【ビル管過去問】令和6年度 問題10|建築物環境衛生管理技術者の職務を解説

出典:建築物衛生管理技術者試験 令和6年度(2024年)|建築物衛生行政概論 第10問

問題

建築物環境衛生管理技術者の職務として、最も不適当なものは次のうちどれか。

(1) 環境衛生上必要な事項が記載された帳簿書類の備付け

(2) 建築物環境衛生管理基準を基にした管理業務計画の立案

(3) 管理業務計画に基づく具体的な管理業務の指揮監督

(4) 空気環境測定結果や水質検査結果などの評価

(5) 環境衛生上の維持管理に必要な各種調査の実施

ビル管過去問|建築物環境衛生管理技術者の職務を解説

この問題は、建築物環境衛生管理技術者にどこまでの権限と責任があるのかを問う基本問題です。
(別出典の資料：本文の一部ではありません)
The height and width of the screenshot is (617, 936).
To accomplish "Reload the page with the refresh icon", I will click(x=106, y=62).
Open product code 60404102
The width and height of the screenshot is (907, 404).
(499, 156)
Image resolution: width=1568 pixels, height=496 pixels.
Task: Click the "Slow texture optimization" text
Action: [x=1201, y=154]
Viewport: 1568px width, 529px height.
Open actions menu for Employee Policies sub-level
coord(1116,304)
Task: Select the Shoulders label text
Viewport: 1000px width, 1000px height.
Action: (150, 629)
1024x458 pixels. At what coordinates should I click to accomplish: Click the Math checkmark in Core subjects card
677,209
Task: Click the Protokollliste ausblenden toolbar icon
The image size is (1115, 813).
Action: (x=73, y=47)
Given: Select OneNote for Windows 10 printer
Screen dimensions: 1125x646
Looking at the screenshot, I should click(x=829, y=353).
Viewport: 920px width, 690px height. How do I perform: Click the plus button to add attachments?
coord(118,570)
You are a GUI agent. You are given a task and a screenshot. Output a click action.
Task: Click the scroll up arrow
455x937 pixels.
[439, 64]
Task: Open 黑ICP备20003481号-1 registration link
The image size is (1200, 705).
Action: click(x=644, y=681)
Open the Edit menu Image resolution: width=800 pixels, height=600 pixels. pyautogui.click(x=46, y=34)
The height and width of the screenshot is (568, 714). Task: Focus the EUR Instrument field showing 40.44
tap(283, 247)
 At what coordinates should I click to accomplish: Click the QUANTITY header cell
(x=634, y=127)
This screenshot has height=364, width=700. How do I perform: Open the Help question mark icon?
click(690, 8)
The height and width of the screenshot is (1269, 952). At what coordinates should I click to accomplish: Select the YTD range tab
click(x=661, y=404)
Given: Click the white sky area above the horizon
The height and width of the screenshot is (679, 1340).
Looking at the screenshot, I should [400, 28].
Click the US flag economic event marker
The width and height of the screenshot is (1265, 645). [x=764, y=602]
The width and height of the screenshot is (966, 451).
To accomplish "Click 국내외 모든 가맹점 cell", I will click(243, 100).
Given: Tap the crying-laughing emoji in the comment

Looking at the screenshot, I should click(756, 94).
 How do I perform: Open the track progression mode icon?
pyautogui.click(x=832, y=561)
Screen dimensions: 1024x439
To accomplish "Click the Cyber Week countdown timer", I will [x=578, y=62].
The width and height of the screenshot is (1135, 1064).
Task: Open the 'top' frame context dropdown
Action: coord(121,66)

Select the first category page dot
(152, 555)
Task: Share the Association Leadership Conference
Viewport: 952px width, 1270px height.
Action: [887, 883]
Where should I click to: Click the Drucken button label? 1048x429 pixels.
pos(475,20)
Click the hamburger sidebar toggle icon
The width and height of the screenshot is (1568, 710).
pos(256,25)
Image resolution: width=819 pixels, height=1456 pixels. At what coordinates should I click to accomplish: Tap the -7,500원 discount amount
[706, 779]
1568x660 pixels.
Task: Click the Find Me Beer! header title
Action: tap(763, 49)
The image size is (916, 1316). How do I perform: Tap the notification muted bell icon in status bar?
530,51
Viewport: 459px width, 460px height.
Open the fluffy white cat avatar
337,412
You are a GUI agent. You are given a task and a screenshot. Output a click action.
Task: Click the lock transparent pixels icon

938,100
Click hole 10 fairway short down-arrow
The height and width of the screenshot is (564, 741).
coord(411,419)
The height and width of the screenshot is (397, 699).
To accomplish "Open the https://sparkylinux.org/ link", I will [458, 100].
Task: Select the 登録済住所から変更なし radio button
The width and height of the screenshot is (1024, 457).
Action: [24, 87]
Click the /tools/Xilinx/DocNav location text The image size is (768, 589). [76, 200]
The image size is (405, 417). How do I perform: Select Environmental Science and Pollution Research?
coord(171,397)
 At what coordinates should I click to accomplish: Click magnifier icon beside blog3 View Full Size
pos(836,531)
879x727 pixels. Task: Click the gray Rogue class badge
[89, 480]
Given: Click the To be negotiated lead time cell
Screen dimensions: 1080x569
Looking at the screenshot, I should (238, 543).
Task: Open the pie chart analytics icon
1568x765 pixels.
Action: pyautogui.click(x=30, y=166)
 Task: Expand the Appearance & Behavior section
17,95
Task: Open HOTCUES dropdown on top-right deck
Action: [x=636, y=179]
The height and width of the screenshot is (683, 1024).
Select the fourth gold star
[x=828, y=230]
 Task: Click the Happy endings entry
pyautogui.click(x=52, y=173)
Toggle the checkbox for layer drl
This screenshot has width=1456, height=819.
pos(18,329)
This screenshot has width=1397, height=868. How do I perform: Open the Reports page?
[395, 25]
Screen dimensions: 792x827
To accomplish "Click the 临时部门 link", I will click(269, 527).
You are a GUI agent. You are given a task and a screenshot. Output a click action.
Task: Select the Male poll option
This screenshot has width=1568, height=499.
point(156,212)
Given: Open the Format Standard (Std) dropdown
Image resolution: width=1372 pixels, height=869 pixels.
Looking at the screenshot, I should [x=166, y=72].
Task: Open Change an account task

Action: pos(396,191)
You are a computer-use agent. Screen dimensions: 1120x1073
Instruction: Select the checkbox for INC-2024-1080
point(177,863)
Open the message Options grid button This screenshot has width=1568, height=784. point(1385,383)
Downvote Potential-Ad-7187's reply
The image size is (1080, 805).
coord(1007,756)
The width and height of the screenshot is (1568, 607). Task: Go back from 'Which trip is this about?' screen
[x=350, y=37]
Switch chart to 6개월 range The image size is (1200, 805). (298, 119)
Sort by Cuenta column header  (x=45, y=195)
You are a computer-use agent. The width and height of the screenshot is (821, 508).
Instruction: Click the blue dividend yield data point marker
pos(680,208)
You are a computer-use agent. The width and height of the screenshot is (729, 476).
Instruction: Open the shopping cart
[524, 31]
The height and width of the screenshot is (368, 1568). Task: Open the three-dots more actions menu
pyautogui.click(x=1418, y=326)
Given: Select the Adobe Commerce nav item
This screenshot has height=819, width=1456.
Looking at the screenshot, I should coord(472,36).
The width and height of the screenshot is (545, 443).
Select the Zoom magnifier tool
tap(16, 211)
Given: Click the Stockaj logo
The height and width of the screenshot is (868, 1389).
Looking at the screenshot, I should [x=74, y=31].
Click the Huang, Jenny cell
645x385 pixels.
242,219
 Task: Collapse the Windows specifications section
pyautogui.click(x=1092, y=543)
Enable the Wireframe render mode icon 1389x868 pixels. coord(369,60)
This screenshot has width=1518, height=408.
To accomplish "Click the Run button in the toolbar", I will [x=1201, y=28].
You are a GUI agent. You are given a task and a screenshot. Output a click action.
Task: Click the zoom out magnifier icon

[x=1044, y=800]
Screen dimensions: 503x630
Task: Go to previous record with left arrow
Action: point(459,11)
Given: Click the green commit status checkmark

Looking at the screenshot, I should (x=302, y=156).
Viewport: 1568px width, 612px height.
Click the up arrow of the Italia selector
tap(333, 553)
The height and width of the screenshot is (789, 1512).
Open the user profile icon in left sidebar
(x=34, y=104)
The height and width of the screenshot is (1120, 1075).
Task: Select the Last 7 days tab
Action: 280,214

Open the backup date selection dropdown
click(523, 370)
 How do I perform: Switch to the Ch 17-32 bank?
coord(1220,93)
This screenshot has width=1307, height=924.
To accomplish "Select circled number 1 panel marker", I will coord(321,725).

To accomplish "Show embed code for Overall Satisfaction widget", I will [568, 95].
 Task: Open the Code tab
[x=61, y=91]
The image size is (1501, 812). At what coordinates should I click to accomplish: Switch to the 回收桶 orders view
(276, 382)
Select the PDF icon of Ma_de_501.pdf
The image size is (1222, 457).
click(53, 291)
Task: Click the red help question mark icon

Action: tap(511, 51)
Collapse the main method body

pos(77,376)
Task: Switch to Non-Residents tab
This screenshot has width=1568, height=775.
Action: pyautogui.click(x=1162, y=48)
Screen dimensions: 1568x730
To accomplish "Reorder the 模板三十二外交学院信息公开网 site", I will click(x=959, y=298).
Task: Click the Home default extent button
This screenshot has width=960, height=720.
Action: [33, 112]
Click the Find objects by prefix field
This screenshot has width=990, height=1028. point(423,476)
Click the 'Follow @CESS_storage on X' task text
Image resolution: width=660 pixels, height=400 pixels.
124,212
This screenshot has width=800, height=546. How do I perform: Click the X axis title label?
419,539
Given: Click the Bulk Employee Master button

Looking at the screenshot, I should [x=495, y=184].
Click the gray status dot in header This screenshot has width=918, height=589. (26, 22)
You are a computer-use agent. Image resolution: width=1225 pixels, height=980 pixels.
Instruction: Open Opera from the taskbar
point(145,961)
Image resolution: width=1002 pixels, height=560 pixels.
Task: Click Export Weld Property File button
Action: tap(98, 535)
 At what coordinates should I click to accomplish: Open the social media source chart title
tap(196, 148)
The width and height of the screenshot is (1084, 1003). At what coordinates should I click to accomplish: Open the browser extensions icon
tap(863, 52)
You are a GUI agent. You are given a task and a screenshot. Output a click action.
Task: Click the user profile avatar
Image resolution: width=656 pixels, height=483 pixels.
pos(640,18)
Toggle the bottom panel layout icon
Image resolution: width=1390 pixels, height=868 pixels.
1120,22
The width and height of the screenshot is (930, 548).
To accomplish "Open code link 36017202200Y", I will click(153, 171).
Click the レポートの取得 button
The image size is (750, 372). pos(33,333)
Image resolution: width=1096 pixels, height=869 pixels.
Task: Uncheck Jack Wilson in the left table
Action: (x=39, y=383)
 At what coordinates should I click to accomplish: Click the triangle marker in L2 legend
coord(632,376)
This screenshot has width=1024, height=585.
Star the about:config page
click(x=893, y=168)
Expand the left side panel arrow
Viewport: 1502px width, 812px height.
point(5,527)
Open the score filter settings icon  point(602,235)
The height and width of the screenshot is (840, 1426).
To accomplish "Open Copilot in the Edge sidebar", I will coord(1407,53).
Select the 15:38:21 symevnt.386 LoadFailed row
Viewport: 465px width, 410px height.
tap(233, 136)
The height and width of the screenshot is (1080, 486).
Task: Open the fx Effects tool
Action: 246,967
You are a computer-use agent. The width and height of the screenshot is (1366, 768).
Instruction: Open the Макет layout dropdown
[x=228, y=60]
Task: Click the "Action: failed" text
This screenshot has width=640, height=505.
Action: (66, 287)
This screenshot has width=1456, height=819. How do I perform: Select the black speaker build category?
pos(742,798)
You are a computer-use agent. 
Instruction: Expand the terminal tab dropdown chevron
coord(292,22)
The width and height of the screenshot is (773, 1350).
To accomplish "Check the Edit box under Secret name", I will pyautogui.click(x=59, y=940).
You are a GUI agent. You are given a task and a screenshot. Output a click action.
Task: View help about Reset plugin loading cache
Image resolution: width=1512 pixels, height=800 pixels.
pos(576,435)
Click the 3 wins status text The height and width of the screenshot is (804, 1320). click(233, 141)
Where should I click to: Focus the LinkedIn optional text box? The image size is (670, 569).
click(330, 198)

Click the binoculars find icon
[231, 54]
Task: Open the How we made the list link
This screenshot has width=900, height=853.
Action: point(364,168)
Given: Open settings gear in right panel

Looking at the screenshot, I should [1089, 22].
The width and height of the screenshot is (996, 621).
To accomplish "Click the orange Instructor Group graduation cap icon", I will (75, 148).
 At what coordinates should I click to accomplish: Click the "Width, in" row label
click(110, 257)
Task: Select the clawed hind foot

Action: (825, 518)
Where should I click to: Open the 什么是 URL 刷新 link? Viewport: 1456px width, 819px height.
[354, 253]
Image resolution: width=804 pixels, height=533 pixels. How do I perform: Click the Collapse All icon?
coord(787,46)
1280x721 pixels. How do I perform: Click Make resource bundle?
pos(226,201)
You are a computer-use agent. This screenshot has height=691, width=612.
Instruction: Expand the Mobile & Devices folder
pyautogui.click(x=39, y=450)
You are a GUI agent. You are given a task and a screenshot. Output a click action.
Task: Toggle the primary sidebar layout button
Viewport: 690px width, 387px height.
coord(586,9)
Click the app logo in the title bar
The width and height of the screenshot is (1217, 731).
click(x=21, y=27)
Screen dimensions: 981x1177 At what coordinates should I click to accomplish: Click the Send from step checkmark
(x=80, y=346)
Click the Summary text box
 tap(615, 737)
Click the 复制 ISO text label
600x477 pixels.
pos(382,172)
試験では、管理技術者の「専門的技術的な職務」と、建築物所有者等の「設置備付け体制整備の責任」を切り分けて理解しているかがよく問われます。正しい選択肢は、最も不適当なものとして示された(1)「環境衛生上必要な事項が記載された帳簿書類の備付け」です。これは建築物環境衛生管理技術者が直接行う職務というより、特定建築物の所有者等が果たすべき管理上の責任に当たるためです。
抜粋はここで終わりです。